_About this exercise_.
The answer must be an exact copy of every record below.

_Record extracts_.
= Beginning of Section =

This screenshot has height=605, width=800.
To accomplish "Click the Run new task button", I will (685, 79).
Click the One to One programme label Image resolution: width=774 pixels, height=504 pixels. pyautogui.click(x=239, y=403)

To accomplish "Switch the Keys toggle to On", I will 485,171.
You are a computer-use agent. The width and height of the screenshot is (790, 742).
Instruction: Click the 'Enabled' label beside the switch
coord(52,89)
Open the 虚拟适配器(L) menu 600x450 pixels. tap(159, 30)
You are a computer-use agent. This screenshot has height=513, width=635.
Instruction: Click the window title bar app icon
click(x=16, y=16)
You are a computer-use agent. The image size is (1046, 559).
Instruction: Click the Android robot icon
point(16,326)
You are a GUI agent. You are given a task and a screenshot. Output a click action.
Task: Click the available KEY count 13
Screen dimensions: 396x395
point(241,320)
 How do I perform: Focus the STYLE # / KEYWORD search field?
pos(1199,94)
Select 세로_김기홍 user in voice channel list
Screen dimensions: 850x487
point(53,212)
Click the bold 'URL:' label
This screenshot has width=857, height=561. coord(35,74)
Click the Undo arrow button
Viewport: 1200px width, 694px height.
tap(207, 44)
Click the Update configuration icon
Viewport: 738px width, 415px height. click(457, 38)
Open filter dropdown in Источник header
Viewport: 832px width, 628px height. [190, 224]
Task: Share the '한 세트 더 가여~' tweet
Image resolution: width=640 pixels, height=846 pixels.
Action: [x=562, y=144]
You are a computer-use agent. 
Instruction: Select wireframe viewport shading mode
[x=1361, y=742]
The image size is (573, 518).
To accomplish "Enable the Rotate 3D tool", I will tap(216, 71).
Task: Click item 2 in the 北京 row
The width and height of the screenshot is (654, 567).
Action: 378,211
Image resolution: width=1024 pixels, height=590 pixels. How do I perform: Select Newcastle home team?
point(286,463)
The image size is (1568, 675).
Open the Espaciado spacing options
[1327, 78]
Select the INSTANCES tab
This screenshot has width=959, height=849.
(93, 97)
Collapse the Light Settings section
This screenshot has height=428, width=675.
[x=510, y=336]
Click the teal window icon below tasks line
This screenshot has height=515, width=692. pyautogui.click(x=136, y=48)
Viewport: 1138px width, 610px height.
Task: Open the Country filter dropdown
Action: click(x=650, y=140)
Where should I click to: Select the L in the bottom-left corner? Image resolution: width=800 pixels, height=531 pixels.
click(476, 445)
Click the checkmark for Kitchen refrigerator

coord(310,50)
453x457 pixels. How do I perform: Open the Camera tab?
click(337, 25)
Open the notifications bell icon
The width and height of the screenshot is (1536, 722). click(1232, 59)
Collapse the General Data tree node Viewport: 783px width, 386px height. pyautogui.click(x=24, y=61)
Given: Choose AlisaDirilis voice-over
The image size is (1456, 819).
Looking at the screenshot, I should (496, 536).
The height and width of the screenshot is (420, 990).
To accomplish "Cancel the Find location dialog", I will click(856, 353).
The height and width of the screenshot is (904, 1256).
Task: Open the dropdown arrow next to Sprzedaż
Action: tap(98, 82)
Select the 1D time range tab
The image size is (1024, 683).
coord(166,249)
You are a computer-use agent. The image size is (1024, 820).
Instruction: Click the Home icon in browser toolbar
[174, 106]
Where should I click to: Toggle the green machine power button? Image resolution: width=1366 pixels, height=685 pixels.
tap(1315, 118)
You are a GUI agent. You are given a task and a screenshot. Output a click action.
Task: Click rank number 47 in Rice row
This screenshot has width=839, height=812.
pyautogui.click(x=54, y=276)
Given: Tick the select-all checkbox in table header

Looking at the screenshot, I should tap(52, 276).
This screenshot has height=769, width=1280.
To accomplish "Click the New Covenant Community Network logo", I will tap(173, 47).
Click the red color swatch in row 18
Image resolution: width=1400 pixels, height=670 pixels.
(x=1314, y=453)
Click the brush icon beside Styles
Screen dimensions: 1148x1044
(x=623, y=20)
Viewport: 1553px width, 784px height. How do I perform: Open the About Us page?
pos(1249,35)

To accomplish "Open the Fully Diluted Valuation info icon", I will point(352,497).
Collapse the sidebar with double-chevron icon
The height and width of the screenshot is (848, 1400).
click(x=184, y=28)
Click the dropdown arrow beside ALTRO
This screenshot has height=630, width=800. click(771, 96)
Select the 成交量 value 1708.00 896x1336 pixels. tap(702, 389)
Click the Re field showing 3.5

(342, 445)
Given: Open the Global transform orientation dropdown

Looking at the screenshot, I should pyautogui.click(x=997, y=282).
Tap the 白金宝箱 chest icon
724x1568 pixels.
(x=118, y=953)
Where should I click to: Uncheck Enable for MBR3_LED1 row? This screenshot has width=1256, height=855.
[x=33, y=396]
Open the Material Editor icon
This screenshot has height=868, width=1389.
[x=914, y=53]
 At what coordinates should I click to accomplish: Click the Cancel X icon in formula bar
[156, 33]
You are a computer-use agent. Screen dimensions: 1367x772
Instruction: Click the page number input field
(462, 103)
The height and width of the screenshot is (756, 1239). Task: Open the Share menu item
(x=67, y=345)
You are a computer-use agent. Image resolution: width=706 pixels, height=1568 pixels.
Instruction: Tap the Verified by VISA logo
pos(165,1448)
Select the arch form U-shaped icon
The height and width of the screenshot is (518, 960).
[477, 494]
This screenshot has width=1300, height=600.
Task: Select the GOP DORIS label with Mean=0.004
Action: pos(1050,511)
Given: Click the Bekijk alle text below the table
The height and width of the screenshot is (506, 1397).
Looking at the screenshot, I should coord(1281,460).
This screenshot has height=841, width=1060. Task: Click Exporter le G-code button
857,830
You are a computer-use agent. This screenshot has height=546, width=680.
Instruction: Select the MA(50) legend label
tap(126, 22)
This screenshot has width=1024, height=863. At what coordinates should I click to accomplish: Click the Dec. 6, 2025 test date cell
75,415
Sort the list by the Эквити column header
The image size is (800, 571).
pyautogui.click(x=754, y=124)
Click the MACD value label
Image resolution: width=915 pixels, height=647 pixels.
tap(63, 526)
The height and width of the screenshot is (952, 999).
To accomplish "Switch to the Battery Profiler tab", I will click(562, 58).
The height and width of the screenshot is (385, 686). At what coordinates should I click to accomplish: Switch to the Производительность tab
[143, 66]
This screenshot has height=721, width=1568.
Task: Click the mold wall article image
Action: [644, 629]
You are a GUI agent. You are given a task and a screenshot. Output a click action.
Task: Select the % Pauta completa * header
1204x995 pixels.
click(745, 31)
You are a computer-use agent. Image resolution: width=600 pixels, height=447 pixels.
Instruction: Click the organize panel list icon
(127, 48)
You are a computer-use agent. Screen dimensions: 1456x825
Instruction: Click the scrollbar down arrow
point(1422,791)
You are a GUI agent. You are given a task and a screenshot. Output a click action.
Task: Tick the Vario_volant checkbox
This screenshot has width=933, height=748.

= End of Section =

_Result for this task_.
This screenshot has height=605, width=800.
To accomplish "Click the Run new task button", I will (685, 79).
Click the One to One programme label Image resolution: width=774 pixels, height=504 pixels. pyautogui.click(x=239, y=403)

To accomplish "Switch the Keys toggle to On", I will 485,171.
You are a computer-use agent. The width and height of the screenshot is (790, 742).
Instruction: Click the 'Enabled' label beside the switch
coord(52,89)
Open the 虚拟适配器(L) menu 600x450 pixels. tap(159, 30)
You are a computer-use agent. This screenshot has height=513, width=635.
Instruction: Click the window title bar app icon
click(x=16, y=16)
You are a computer-use agent. The image size is (1046, 559).
Instruction: Click the Android robot icon
point(16,326)
You are a GUI agent. You are given a task and a screenshot. Output a click action.
Task: Click the available KEY count 13
Screen dimensions: 396x395
point(241,320)
 How do I perform: Focus the STYLE # / KEYWORD search field?
pos(1199,94)
Select 세로_김기홍 user in voice channel list
Screen dimensions: 850x487
point(53,212)
Click the bold 'URL:' label
This screenshot has width=857, height=561. coord(35,74)
Click the Undo arrow button
Viewport: 1200px width, 694px height.
tap(207, 44)
Click the Update configuration icon
Viewport: 738px width, 415px height. click(457, 38)
Open filter dropdown in Источник header
Viewport: 832px width, 628px height. [190, 224]
Task: Share the '한 세트 더 가여~' tweet
Image resolution: width=640 pixels, height=846 pixels.
Action: [x=562, y=144]
You are a computer-use agent. 
Instruction: Select wireframe viewport shading mode
[x=1361, y=742]
The image size is (573, 518).
To accomplish "Enable the Rotate 3D tool", I will tap(216, 71).
Task: Click item 2 in the 北京 row
The width and height of the screenshot is (654, 567).
Action: 378,211
Image resolution: width=1024 pixels, height=590 pixels. How do I perform: Select Newcastle home team?
point(286,463)
The image size is (1568, 675).
Open the Espaciado spacing options
[1327, 78]
Select the INSTANCES tab
This screenshot has width=959, height=849.
(93, 97)
Collapse the Light Settings section
This screenshot has height=428, width=675.
[x=510, y=336]
Click the teal window icon below tasks line
This screenshot has height=515, width=692. pyautogui.click(x=136, y=48)
Viewport: 1138px width, 610px height.
Task: Open the Country filter dropdown
Action: click(x=650, y=140)
Where should I click to: Select the L in the bottom-left corner? Image resolution: width=800 pixels, height=531 pixels.
click(476, 445)
Click the checkmark for Kitchen refrigerator

coord(310,50)
453x457 pixels. How do I perform: Open the Camera tab?
click(337, 25)
Open the notifications bell icon
The width and height of the screenshot is (1536, 722). click(1232, 59)
Collapse the General Data tree node Viewport: 783px width, 386px height. pyautogui.click(x=24, y=61)
Given: Choose AlisaDirilis voice-over
The image size is (1456, 819).
Looking at the screenshot, I should (496, 536).
The height and width of the screenshot is (420, 990).
To accomplish "Cancel the Find location dialog", I will click(856, 353).
The height and width of the screenshot is (904, 1256).
Task: Open the dropdown arrow next to Sprzedaż
Action: tap(98, 82)
Select the 1D time range tab
The image size is (1024, 683).
coord(166,249)
You are a computer-use agent. The image size is (1024, 820).
Instruction: Click the Home icon in browser toolbar
[174, 106]
Where should I click to: Toggle the green machine power button? Image resolution: width=1366 pixels, height=685 pixels.
tap(1315, 118)
You are a GUI agent. You are given a task and a screenshot. Output a click action.
Task: Click rank number 47 in Rice row
This screenshot has width=839, height=812.
pyautogui.click(x=54, y=276)
Given: Tick the select-all checkbox in table header

Looking at the screenshot, I should tap(52, 276).
This screenshot has height=769, width=1280.
To accomplish "Click the New Covenant Community Network logo", I will tap(173, 47).
Click the red color swatch in row 18
Image resolution: width=1400 pixels, height=670 pixels.
(x=1314, y=453)
Click the brush icon beside Styles
Screen dimensions: 1148x1044
(x=623, y=20)
Viewport: 1553px width, 784px height. How do I perform: Open the About Us page?
pos(1249,35)

To accomplish "Open the Fully Diluted Valuation info icon", I will point(352,497).
Collapse the sidebar with double-chevron icon
The height and width of the screenshot is (848, 1400).
click(x=184, y=28)
Click the dropdown arrow beside ALTRO
This screenshot has height=630, width=800. click(771, 96)
Select the 成交量 value 1708.00 896x1336 pixels. tap(702, 389)
Click the Re field showing 3.5

(342, 445)
Given: Open the Global transform orientation dropdown

Looking at the screenshot, I should pyautogui.click(x=997, y=282).
Tap the 白金宝箱 chest icon
724x1568 pixels.
(x=118, y=953)
Where should I click to: Uncheck Enable for MBR3_LED1 row? This screenshot has width=1256, height=855.
[x=33, y=396]
Open the Material Editor icon
This screenshot has height=868, width=1389.
[x=914, y=53]
 At what coordinates should I click to accomplish: Click the Cancel X icon in formula bar
[156, 33]
You are a computer-use agent. Screen dimensions: 1367x772
Instruction: Click the page number input field
(462, 103)
The height and width of the screenshot is (756, 1239). Task: Open the Share menu item
(x=67, y=345)
You are a computer-use agent. Image resolution: width=706 pixels, height=1568 pixels.
Instruction: Tap the Verified by VISA logo
pos(165,1448)
Select the arch form U-shaped icon
The height and width of the screenshot is (518, 960).
[477, 494]
This screenshot has width=1300, height=600.
Task: Select the GOP DORIS label with Mean=0.004
Action: pos(1050,511)
Given: Click the Bekijk alle text below the table
The height and width of the screenshot is (506, 1397).
Looking at the screenshot, I should coord(1281,460).
This screenshot has height=841, width=1060. Task: Click Exporter le G-code button
857,830
You are a computer-use agent. This screenshot has height=546, width=680.
Instruction: Select the MA(50) legend label
tap(126, 22)
This screenshot has width=1024, height=863. At what coordinates should I click to accomplish: Click the Dec. 6, 2025 test date cell
75,415
Sort the list by the Эквити column header
The image size is (800, 571).
pyautogui.click(x=754, y=124)
Click the MACD value label
Image resolution: width=915 pixels, height=647 pixels.
tap(63, 526)
The height and width of the screenshot is (952, 999).
To accomplish "Switch to the Battery Profiler tab", I will click(562, 58).
The height and width of the screenshot is (385, 686). At what coordinates should I click to accomplish: Switch to the Производительность tab
[143, 66]
This screenshot has height=721, width=1568.
Task: Click the mold wall article image
Action: [644, 629]
You are a GUI agent. You are given a task and a screenshot. Output a click action.
Task: Select the % Pauta completa * header
1204x995 pixels.
click(745, 31)
You are a computer-use agent. Image resolution: width=600 pixels, height=447 pixels.
Instruction: Click the organize panel list icon
(127, 48)
You are a computer-use agent. Screen dimensions: 1456x825
Instruction: Click the scrollbar down arrow
point(1422,791)
You are a GUI agent. You are given a task and a screenshot. Output a click action.
Task: Tick the Vario_volant checkbox
This screenshot has width=933, height=748.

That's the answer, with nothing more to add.